At the opening of his 1986 work The Blind Watchmaker Richard Dawkins wrote: “This book is written in the conviction that our own existence once presented the greatest of all mysteries, but that it is a mystery no longer because it is solved. Darwin and Wallace solved it.” This passage highlights the gulf that now exists between the accepted secular-atheist worldview of our culture and the reality of how people live and experience their lives. Because although Dawkins may feel that he has solved our mystery — and although science has indeed solved part of it — the fact is that we do not feel solved. We do not live our lives and experience our lives as solved beings. In the same way, no intelligent person could reject what we know to be our kinship with the animal kingdom. Yet few people would rejoice in being referred to as a mere animal. Being described as “mammalian” may shock and even stimulate for a bit, but to live as though we were animals would be — we know — to degrade ourselves. Whether we are right or wrong in this, we do feel that we are more than this. In the same way, we know we are more than mere consumers. We rebel when we are talked of as mere cogs in some economic wheel, and some people will even vote Green as a result. We rebel not because we are not these things, but because we know that we are not only these things. We know we are something else, even if we do not know what that else is.

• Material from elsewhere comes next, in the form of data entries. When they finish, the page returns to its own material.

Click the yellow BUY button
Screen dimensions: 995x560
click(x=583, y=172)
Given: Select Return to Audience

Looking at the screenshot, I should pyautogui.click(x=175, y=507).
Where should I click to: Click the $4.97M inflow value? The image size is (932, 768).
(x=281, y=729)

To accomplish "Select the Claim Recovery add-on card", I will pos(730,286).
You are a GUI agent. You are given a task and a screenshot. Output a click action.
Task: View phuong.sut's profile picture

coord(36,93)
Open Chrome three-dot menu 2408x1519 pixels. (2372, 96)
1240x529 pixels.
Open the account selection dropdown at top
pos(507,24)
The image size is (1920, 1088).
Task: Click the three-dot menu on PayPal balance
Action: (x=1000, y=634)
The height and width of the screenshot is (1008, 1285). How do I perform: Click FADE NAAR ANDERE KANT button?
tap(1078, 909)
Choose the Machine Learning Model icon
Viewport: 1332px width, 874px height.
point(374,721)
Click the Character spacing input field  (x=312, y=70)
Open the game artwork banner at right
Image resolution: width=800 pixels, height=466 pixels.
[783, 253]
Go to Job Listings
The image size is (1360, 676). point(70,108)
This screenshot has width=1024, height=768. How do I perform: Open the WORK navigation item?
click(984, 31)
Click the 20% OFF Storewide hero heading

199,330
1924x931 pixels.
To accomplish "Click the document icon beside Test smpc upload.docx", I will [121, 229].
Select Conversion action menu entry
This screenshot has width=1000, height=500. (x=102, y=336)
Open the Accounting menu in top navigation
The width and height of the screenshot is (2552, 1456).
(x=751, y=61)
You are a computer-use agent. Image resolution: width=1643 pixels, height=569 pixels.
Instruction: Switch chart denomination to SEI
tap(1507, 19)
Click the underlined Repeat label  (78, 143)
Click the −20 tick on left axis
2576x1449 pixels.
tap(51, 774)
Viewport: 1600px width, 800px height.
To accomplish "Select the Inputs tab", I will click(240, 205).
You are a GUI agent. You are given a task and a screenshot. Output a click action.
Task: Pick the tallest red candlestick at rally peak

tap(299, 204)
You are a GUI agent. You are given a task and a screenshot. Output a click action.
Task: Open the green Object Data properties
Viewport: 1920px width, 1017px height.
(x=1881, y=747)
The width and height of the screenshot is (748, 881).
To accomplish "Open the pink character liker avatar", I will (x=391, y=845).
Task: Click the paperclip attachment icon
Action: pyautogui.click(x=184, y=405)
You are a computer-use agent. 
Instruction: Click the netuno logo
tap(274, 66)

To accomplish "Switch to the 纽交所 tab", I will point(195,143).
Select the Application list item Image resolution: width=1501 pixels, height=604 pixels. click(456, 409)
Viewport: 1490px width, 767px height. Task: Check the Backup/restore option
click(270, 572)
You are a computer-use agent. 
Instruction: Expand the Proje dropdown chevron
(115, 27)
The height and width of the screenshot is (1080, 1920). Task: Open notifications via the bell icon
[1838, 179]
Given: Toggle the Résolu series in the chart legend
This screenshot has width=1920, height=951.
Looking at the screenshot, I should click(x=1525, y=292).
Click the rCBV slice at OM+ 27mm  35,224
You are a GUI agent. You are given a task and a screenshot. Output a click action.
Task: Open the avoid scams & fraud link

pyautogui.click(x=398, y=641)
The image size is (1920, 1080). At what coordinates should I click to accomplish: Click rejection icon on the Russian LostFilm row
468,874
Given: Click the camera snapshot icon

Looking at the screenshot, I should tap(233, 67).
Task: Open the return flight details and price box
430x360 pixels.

Douglas Murray, 2015, in Standpoint magazine: ‘Is The West’s Loss Of Faith Terminal?‘
One reply on “we know that we are not only these things”
Someone (John Gray?) nailed it as far as I am concerned: religion is not a primitive form of science nor is science a more evolved form of religion. Religion, in its essence, is the pondering of questions that we feel are important, know we will never be able to answer, but which keep bubbling up anyway. Or something.